» INSTRUCTION:
Extract every line below that contains the string "item", matching case exactly.

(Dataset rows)
..............................
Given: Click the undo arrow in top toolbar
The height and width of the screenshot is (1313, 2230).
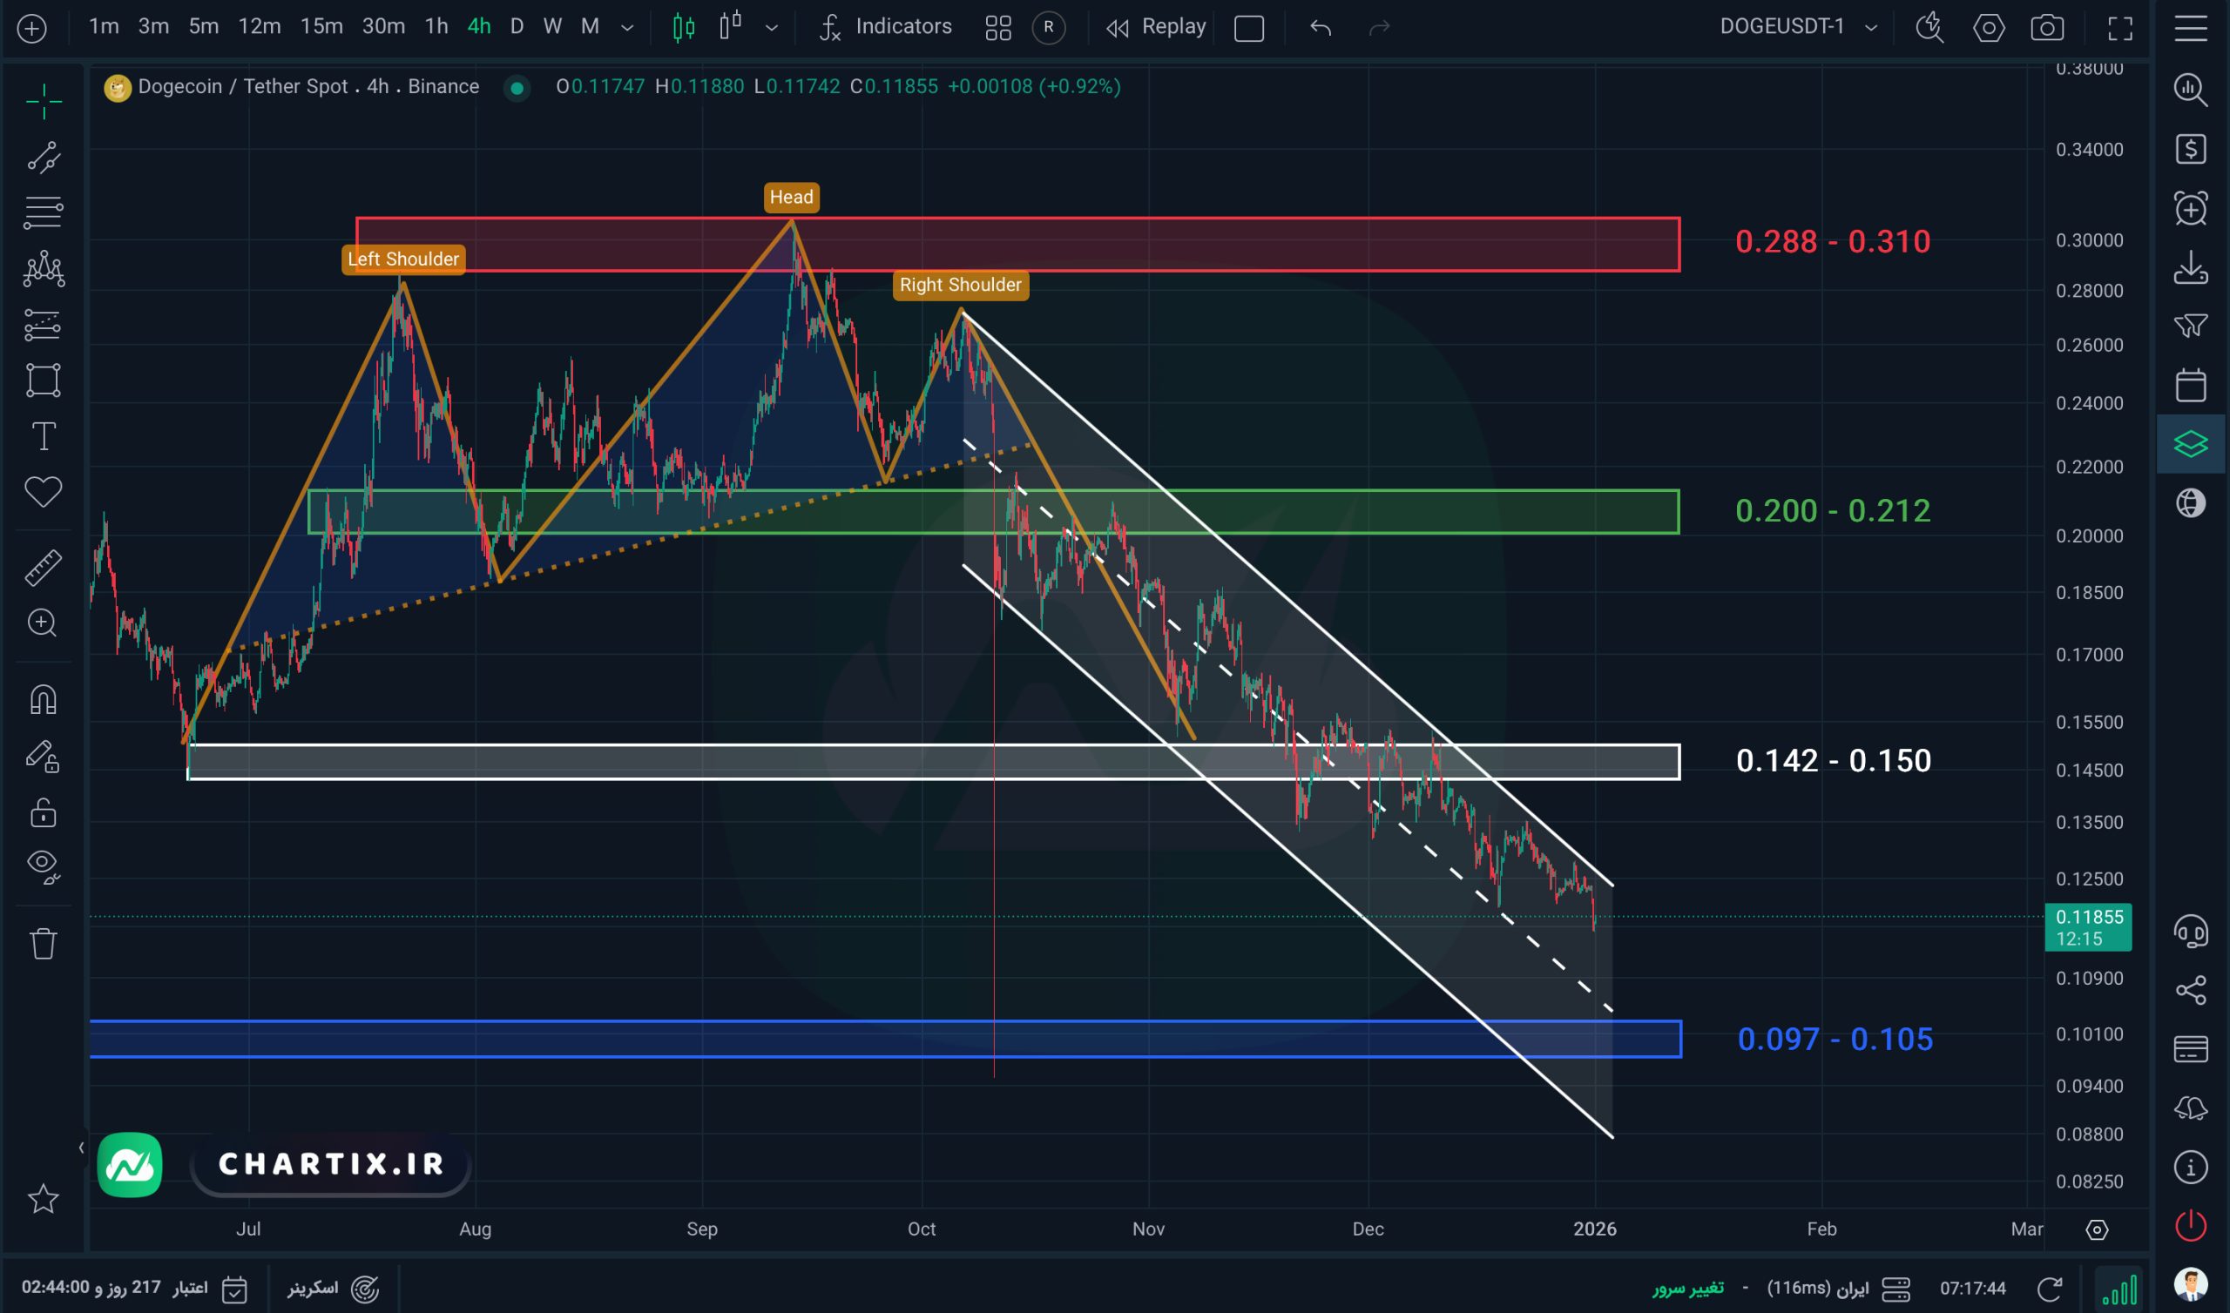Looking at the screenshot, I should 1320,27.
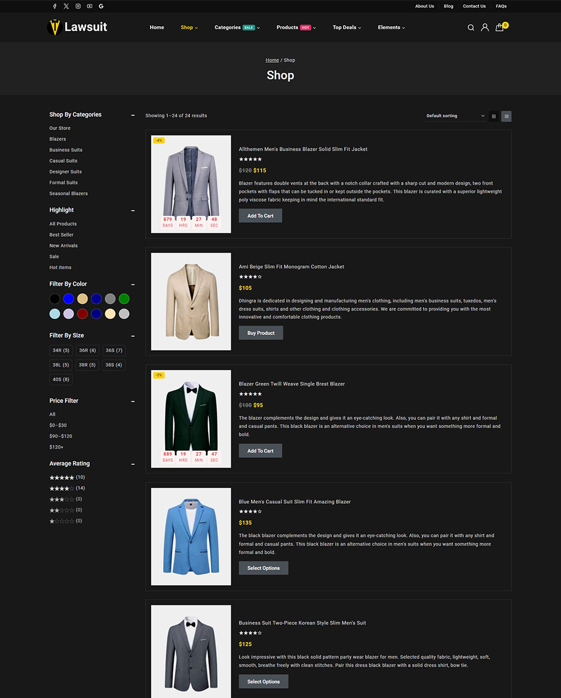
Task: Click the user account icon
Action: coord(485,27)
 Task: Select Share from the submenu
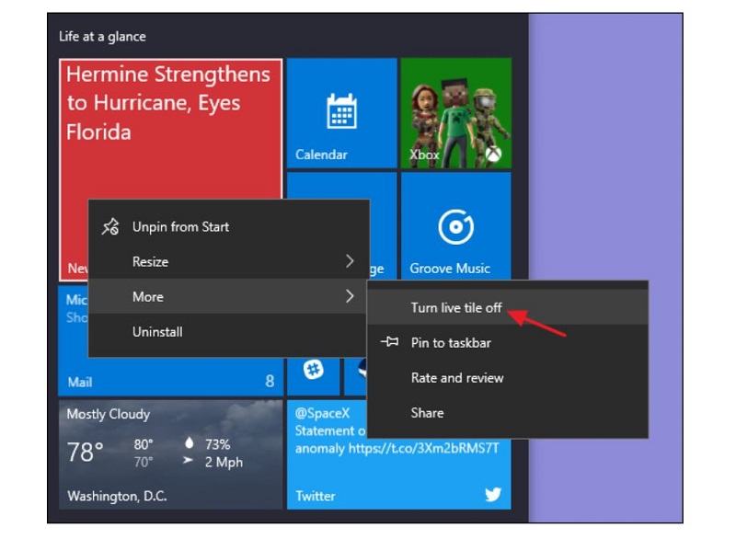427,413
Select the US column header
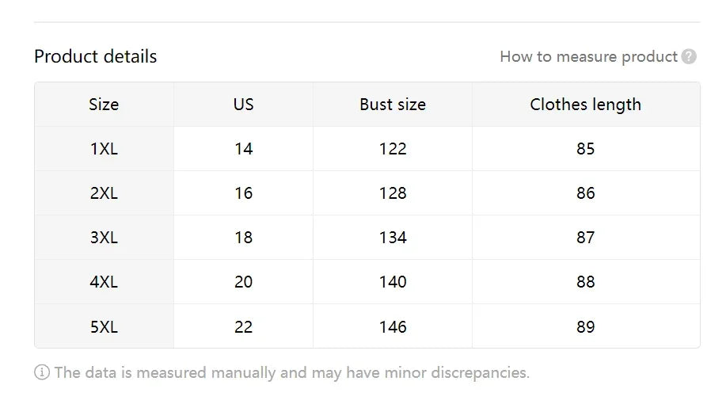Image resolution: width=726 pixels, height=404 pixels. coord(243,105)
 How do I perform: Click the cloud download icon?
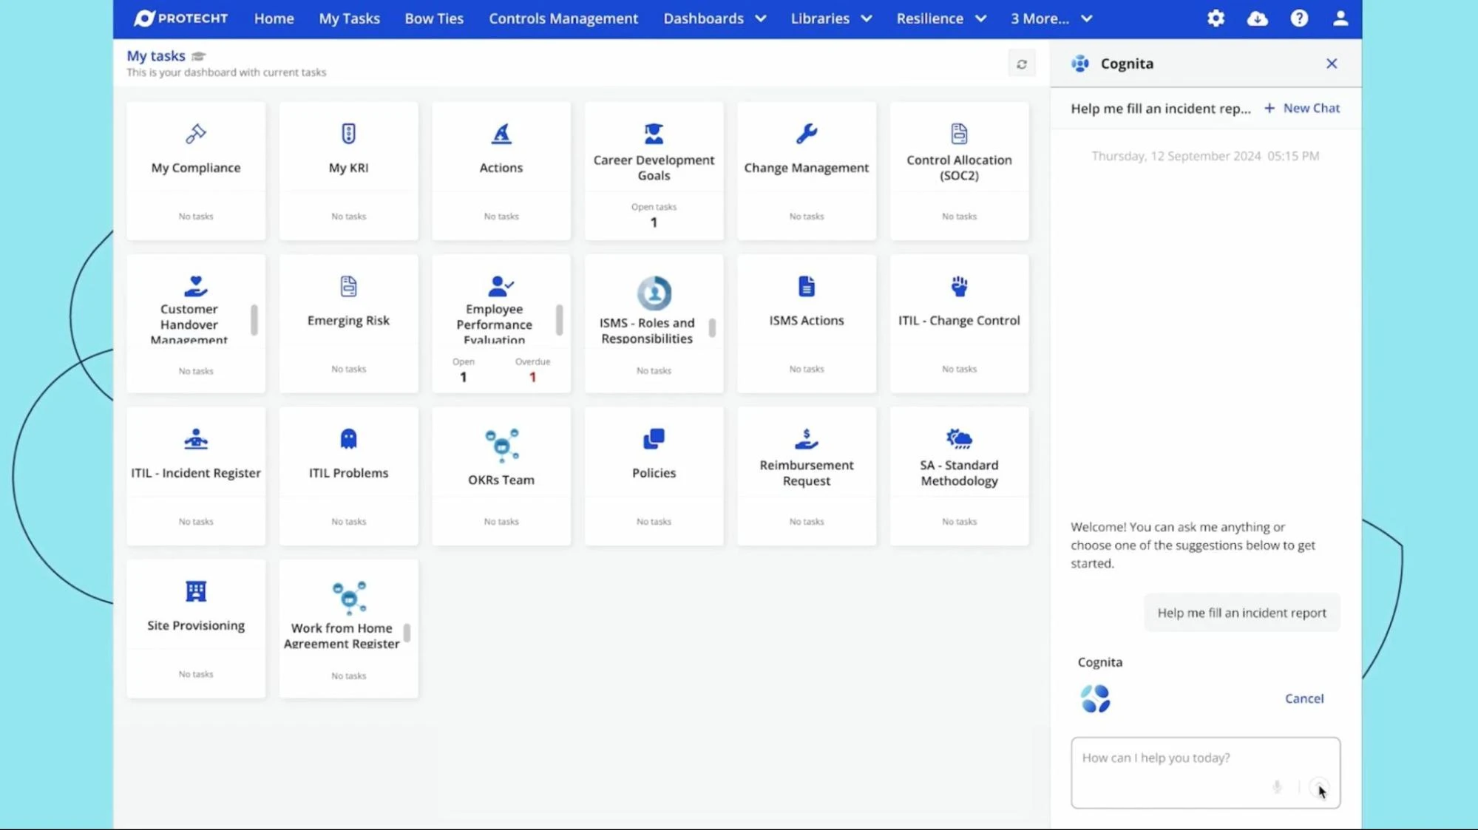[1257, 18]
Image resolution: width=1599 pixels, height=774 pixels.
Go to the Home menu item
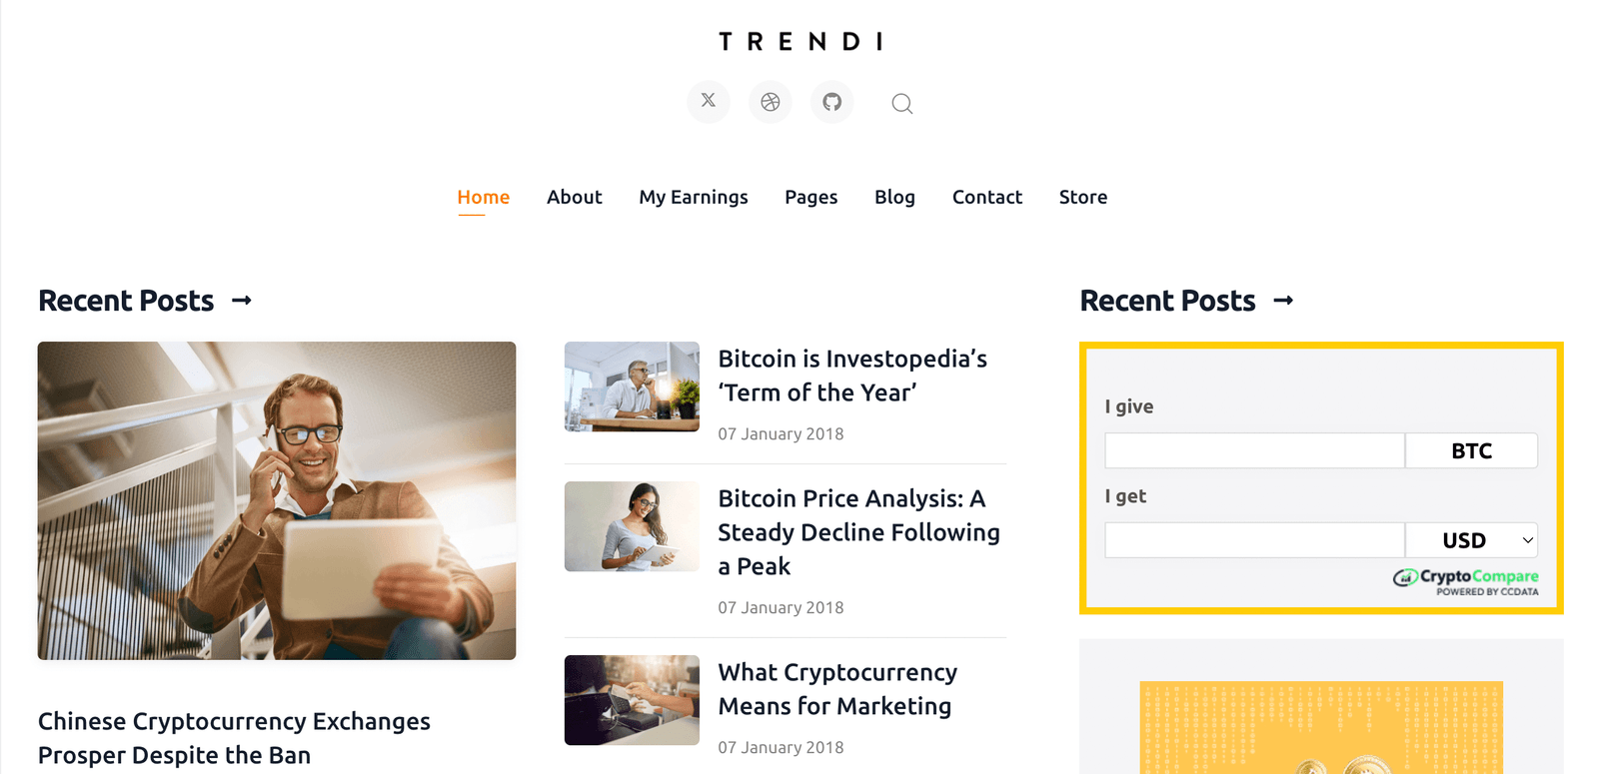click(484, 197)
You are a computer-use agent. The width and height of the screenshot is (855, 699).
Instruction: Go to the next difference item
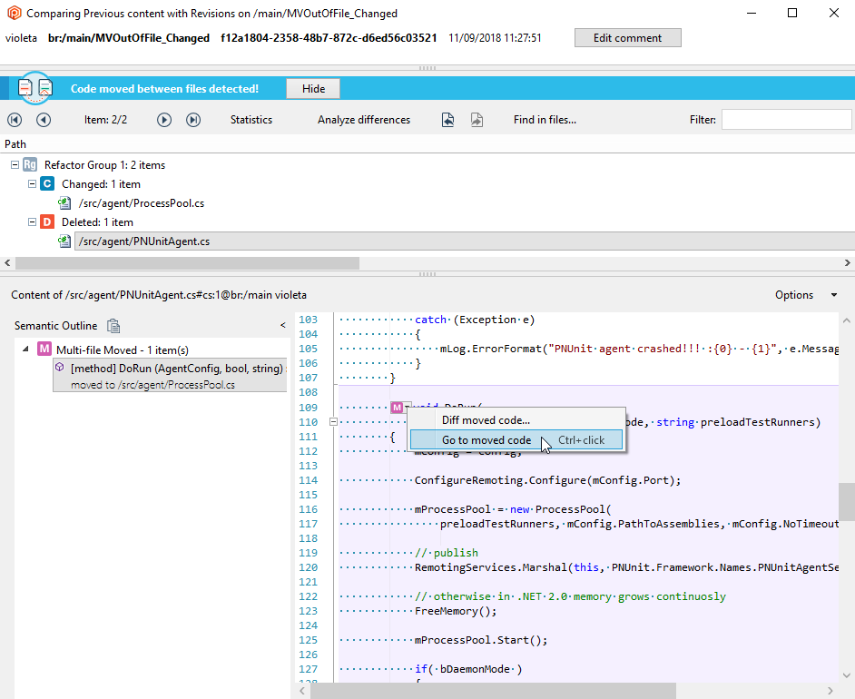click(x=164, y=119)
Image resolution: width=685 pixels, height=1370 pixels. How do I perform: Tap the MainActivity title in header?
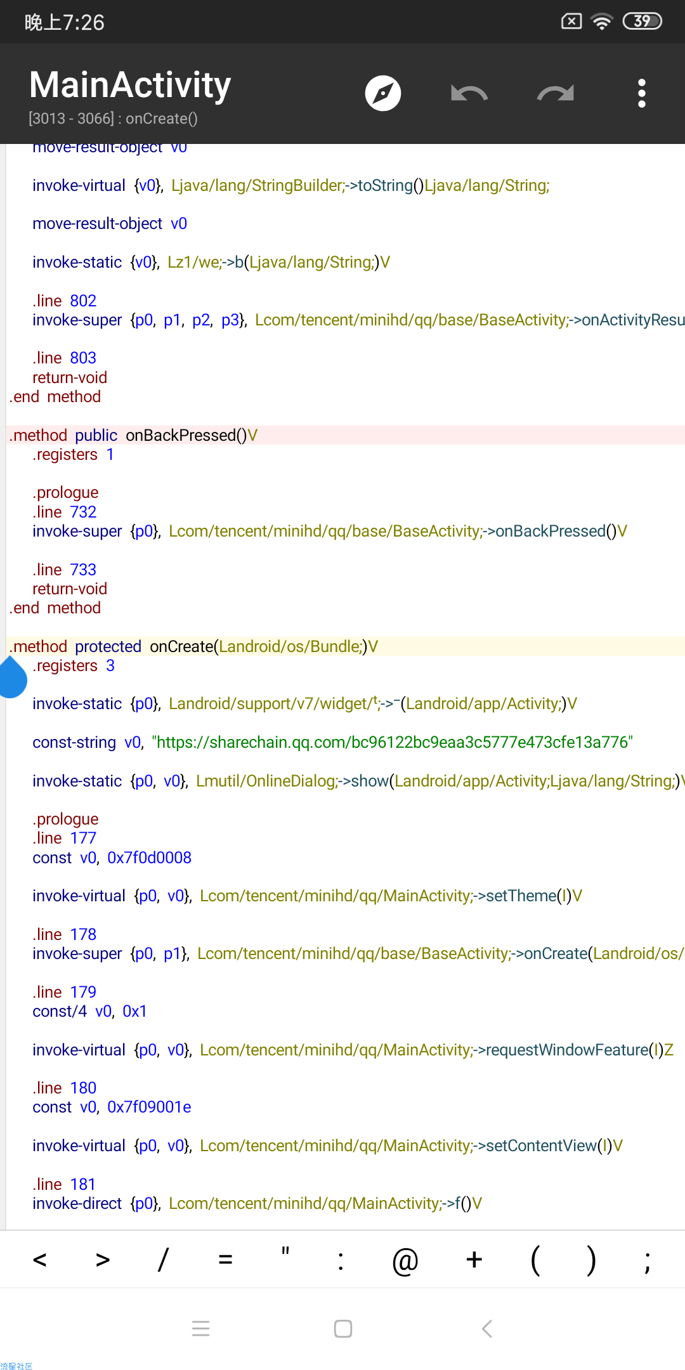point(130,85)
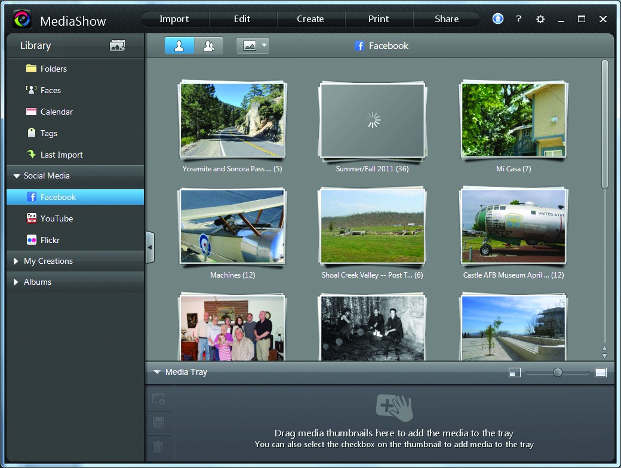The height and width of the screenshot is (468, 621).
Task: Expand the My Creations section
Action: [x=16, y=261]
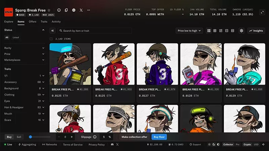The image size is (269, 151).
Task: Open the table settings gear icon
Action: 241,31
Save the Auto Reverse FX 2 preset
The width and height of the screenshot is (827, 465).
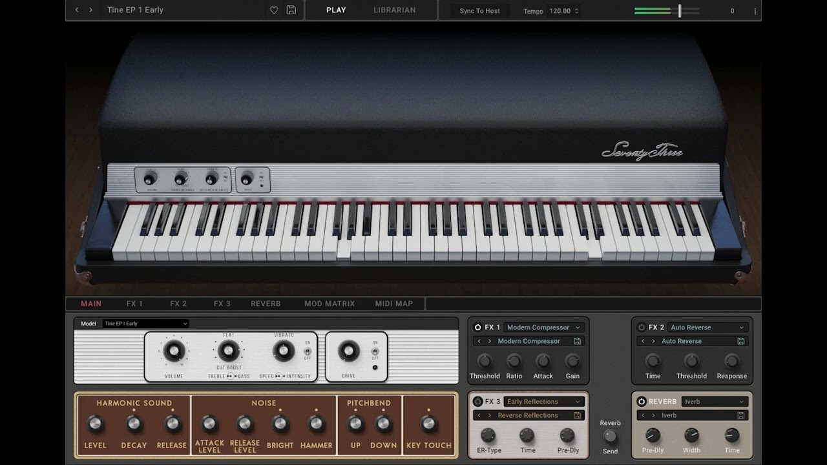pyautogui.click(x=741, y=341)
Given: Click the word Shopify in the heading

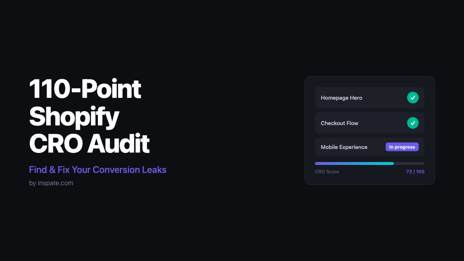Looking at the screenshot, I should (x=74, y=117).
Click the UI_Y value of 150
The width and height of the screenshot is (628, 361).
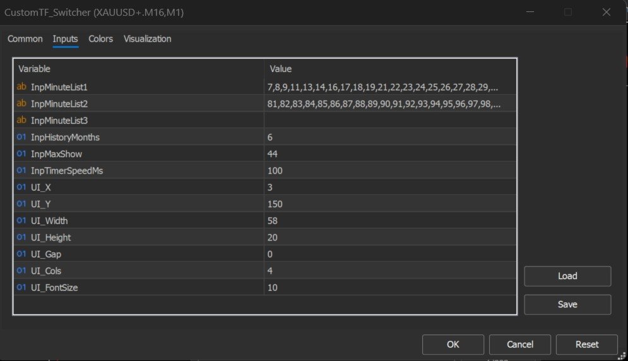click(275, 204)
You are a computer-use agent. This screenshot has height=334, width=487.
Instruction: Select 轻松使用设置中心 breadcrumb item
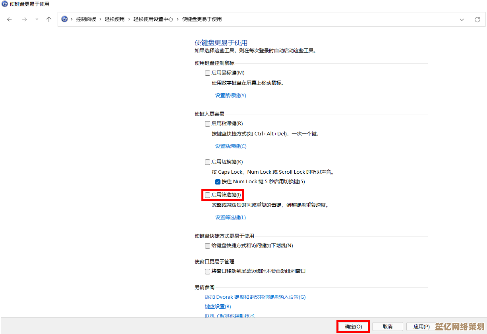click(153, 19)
..............................
» RESPONSE:
Go to the Home menu item
Instruction: Go to the next difference item
Instruction: Select 轻松使用设置中心 breadcrumb item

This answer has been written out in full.